Written problem: Reproduce verbatim the rows that run from the line containing "Task: Open Run panel settings gear menu" through the end of the rows, including both ends. Omit the pictures from your output.

[Rows of pointing data]

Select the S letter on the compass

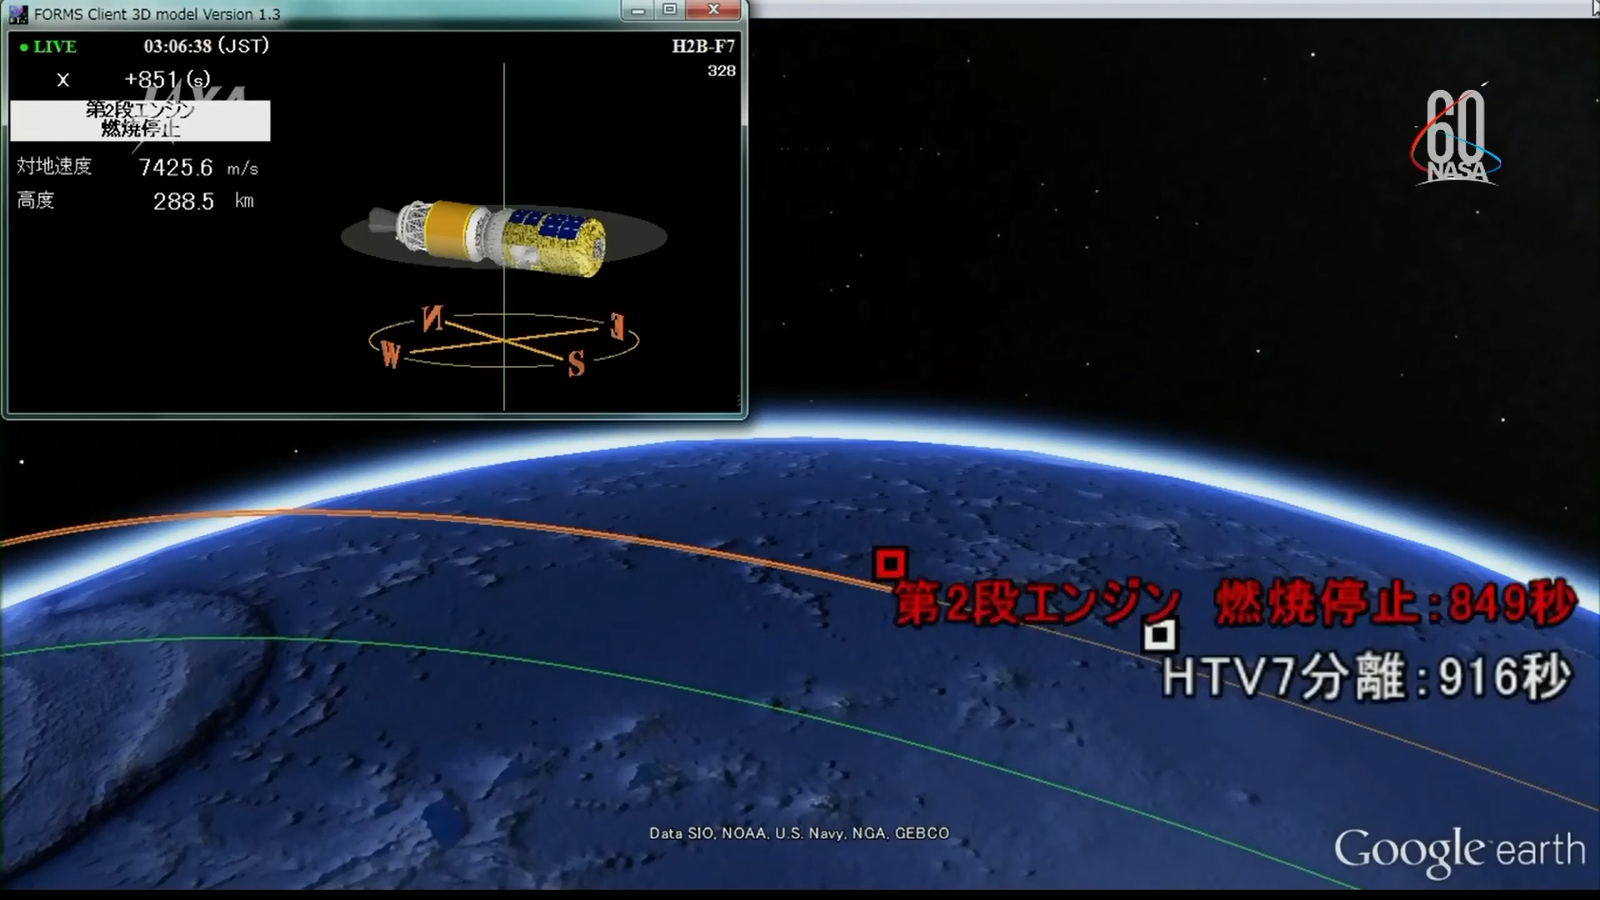(x=576, y=365)
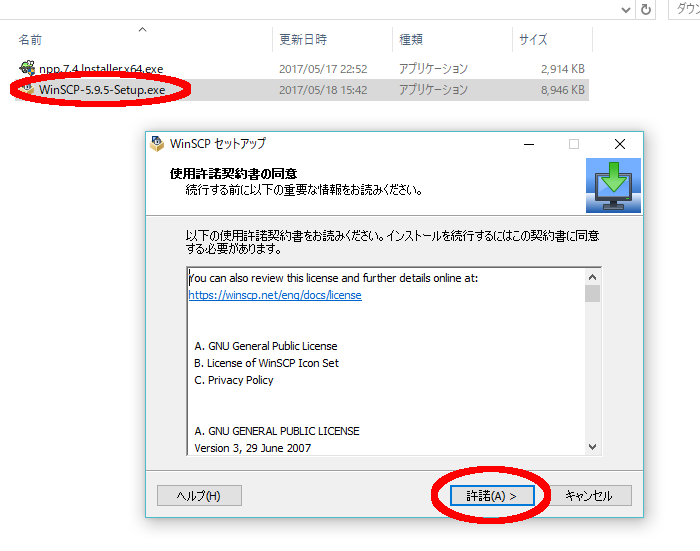This screenshot has width=700, height=551.
Task: Minimize the WinSCP setup dialog
Action: click(527, 144)
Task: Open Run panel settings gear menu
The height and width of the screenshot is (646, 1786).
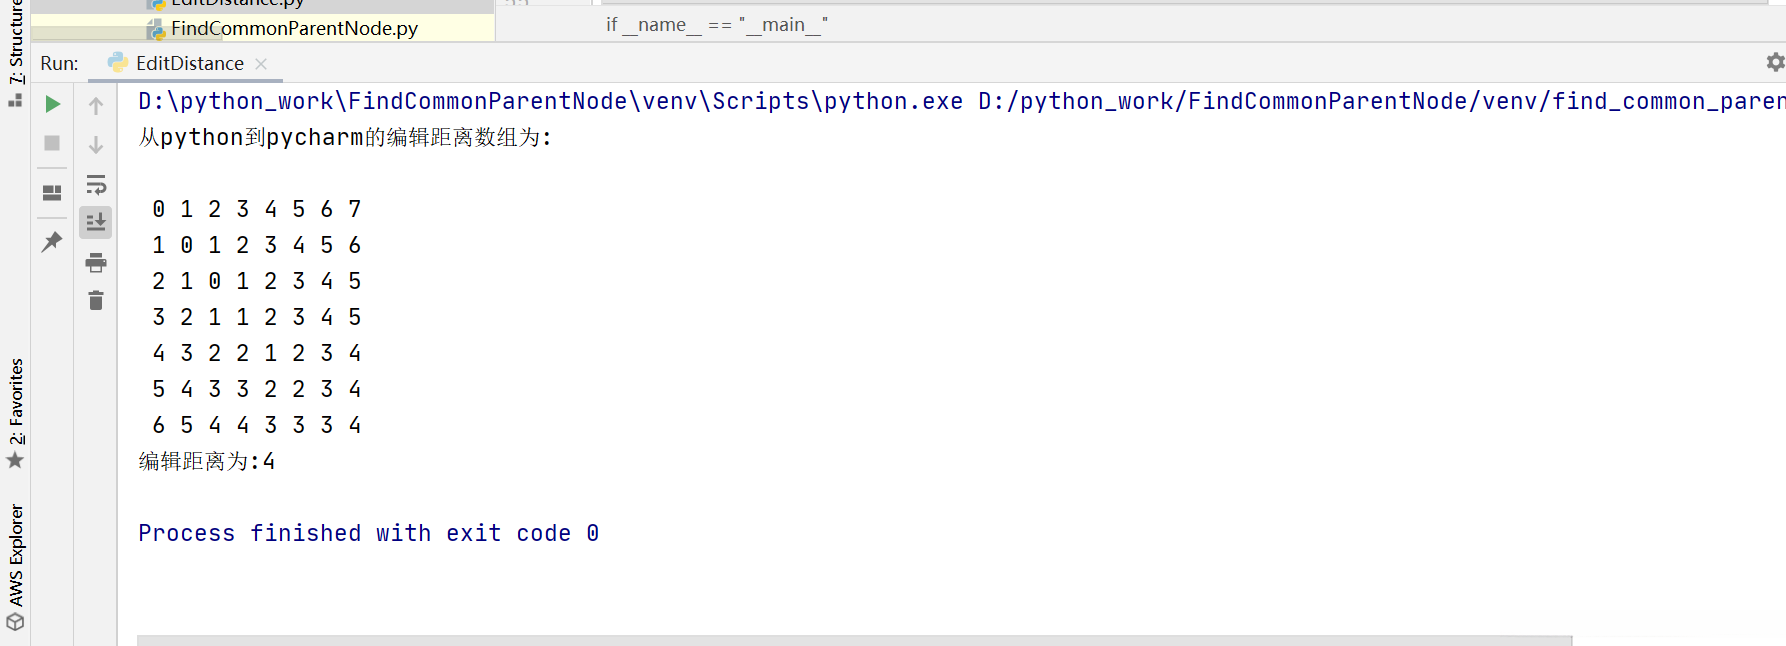Action: [1775, 63]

Task solution:
Task: Open Run panel settings gear menu
The height and width of the screenshot is (646, 1786).
Action: [1775, 63]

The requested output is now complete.